I first met her poetry in Black Inc’s Best Australian Poems 2009, edited by the late Bob Adamson. In his introduction, Adamson said of her wonderful dramatic monologue ‘Intervention Pay Back’ that it made ‘a new shift in what a poem might say or be’. You can read it in the Cordite Review at this link. Two poems by her, also dramatic monologues, were included in the special Australian issue of the Chicago-based Poetry journal in May 2016. They can be read on the Poetry Foundation website: ‘Black Deaths in Custody’ here and ‘Thunder Raining Poison’ (on the effects of the Maralinga atomic tests on traditional APY lands ) here.
I haven’t read her memoir, Too Afraid to Cry (Ilura Press 2013), or her first verse novel, His Father’s Eyes (OUP 2011). But I can tell you that her second verse novel, Ruby Moonlight (Magabala Books 2012), which deals with the aftermath of massacre, is brilliant (my blog post here).

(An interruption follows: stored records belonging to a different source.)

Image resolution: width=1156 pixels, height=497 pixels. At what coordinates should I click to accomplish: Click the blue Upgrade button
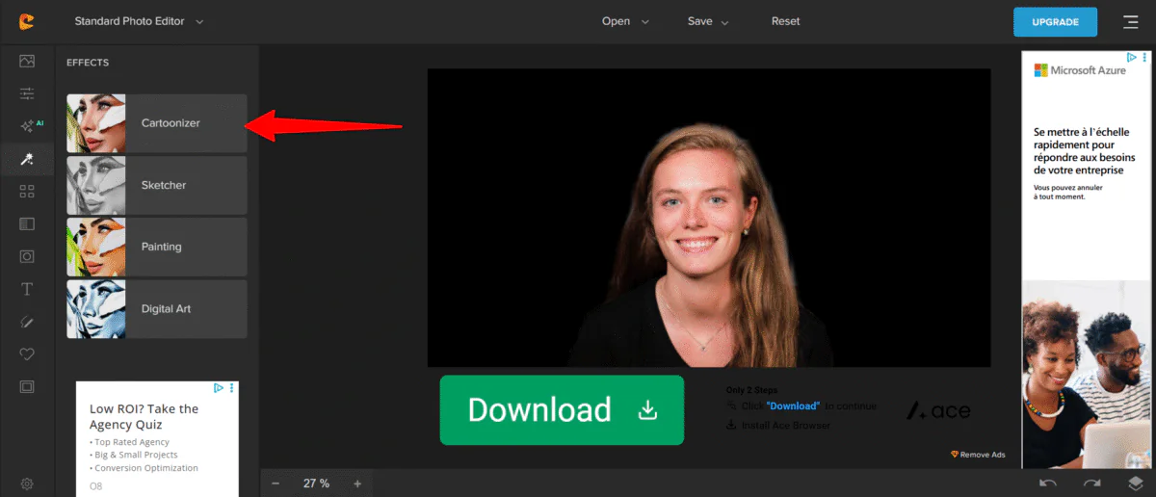click(x=1055, y=21)
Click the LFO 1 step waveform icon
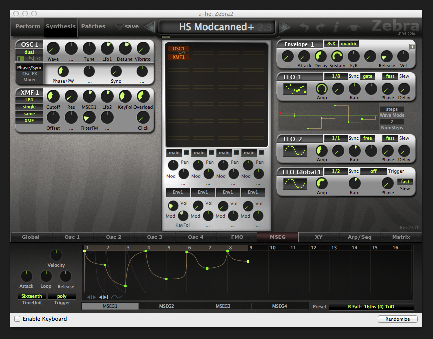 (x=295, y=89)
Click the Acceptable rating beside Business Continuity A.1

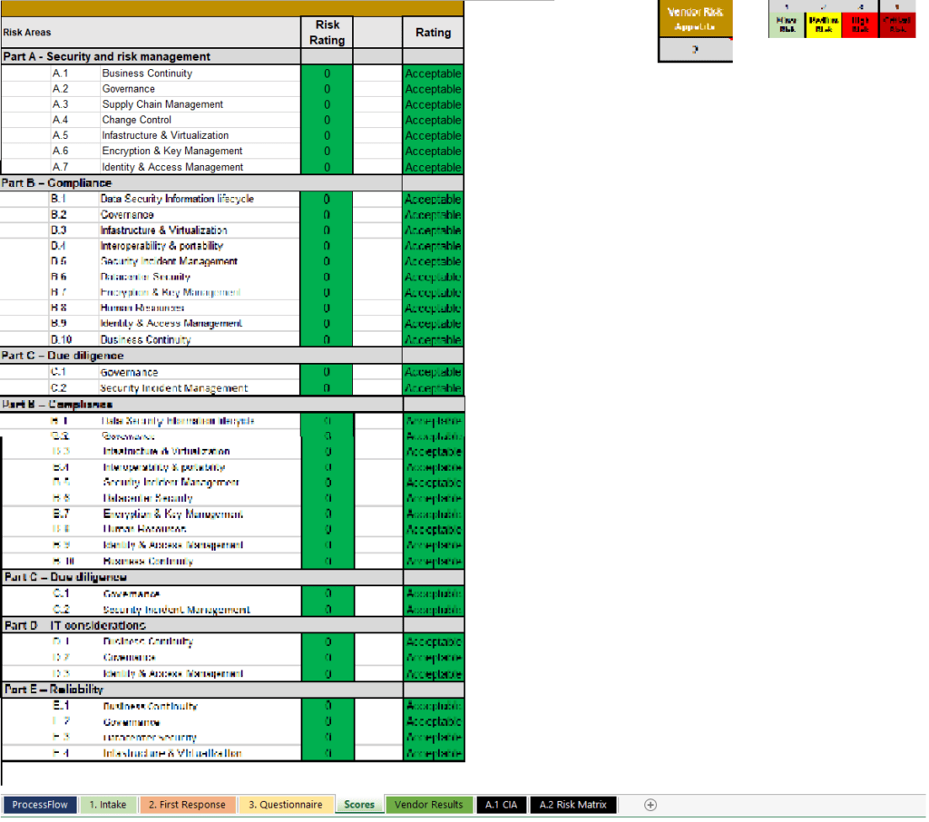[433, 73]
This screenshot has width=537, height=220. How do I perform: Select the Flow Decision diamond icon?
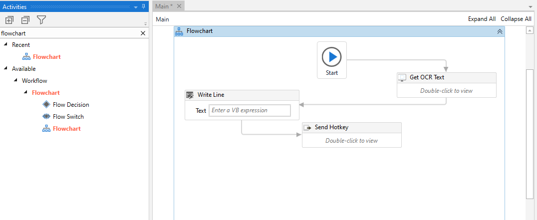(x=46, y=104)
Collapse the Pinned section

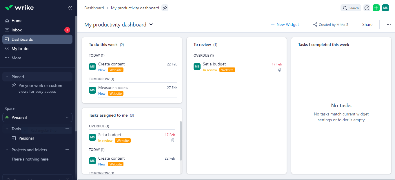pyautogui.click(x=7, y=76)
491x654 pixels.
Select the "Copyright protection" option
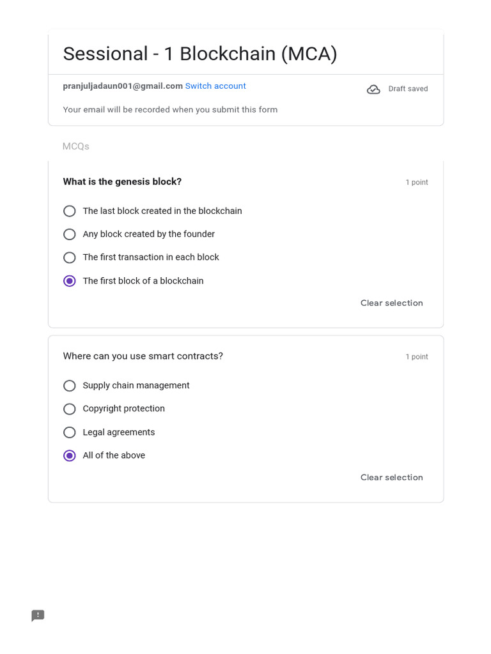click(70, 409)
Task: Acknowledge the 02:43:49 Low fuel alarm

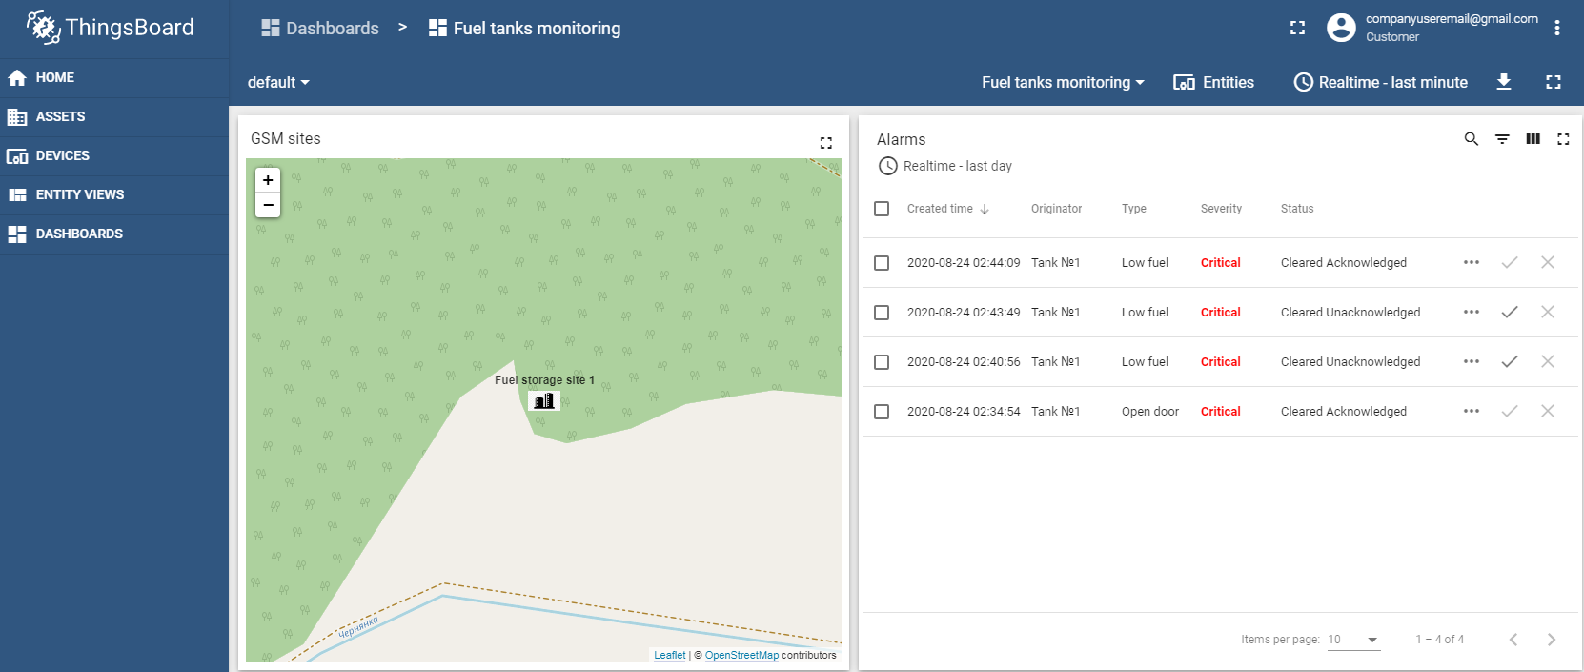Action: [1510, 313]
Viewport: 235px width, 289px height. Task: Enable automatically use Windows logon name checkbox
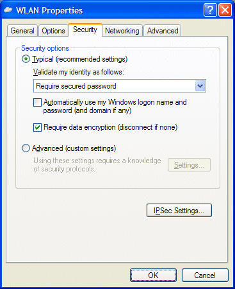(37, 102)
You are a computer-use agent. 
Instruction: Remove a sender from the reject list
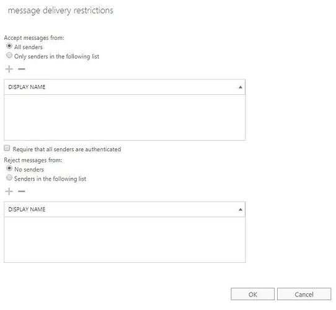22,191
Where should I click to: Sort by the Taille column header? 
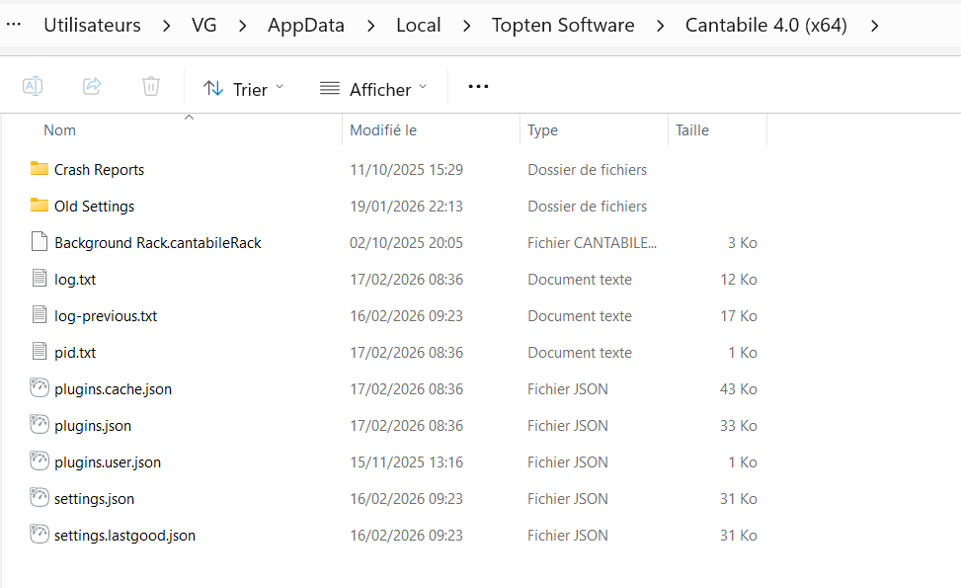pyautogui.click(x=692, y=130)
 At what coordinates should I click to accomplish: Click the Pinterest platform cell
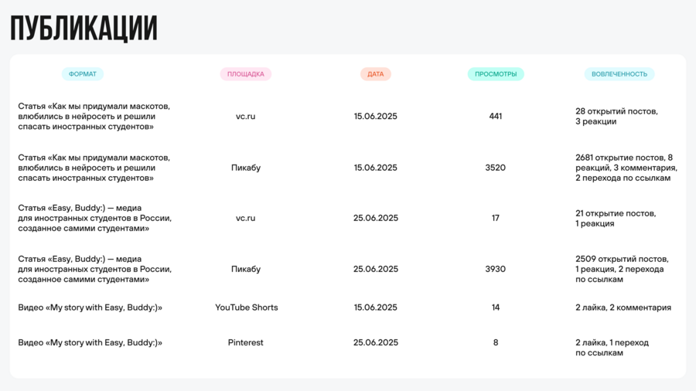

Of her verse I have read the chapbook Kami (Vagabond Books 2010) and Inside My Mother (Giramondo 2015, my blog post here), which are both filled with the intensities of re-uniting with her Yankunytjatjara kin and culture, and the loss of her birth mother soon after finding her.
All of this work has enormous power, and has garnered many awards in Australia and elsewhere.
She Is the Earth, which arrived eight years after her previous book, is a different kind of writing.
It’s described on the title page as a verse novel. There are no characters apart from an unnamed narrator, and no clear events apart from her meandering through an Australian landscape. Any movement is internal. But the book is meant to be read as a single text rather than a collection of short, untitled poems.
At first, I thought it was an imagined story of pre-birth existence, in which the narrator moves towards being born, taking on substance in the world. But that didn’t seem to work and in the end, I gave up on trying to find a narrative, and just went with the flow.
The flow is far from terrible, and the language is never less than gripping, but I don’t know what to say about the book as a whole. I can refer you to better minds than mine.
Here is part of what the judges had to say when the book won the Indigenous Writers’ Prize at the 2024 NSW Premier’s Literary Awards (go to this link for their full comments):
Ali Cobby Eckermann writes in a poetics of self-emergence in which the spectral is made solid through an eloquent economy of language and lifeforms. Each word of this verse novel is deeply considered and rich with meaning, forming as a whole a narrative which is sometimes gentle and sometimes sharp, both beautiful and terrible, and always profound in its exploration of healing, hope and the earth. Each word reads as a gift to the reader.
I recommend Aidan Coleman’s review in The Conversation (at this link). He discusses the book as an example of minimalism, and says interesting things about its recurring images, and even about the developing narrative:
The speaker in these poems is both child and mother, pupil and teacher. References to children and motherhood abound. Initial images of disconnection, anxiety and trauma give way, in later sections, to wholeness and calm.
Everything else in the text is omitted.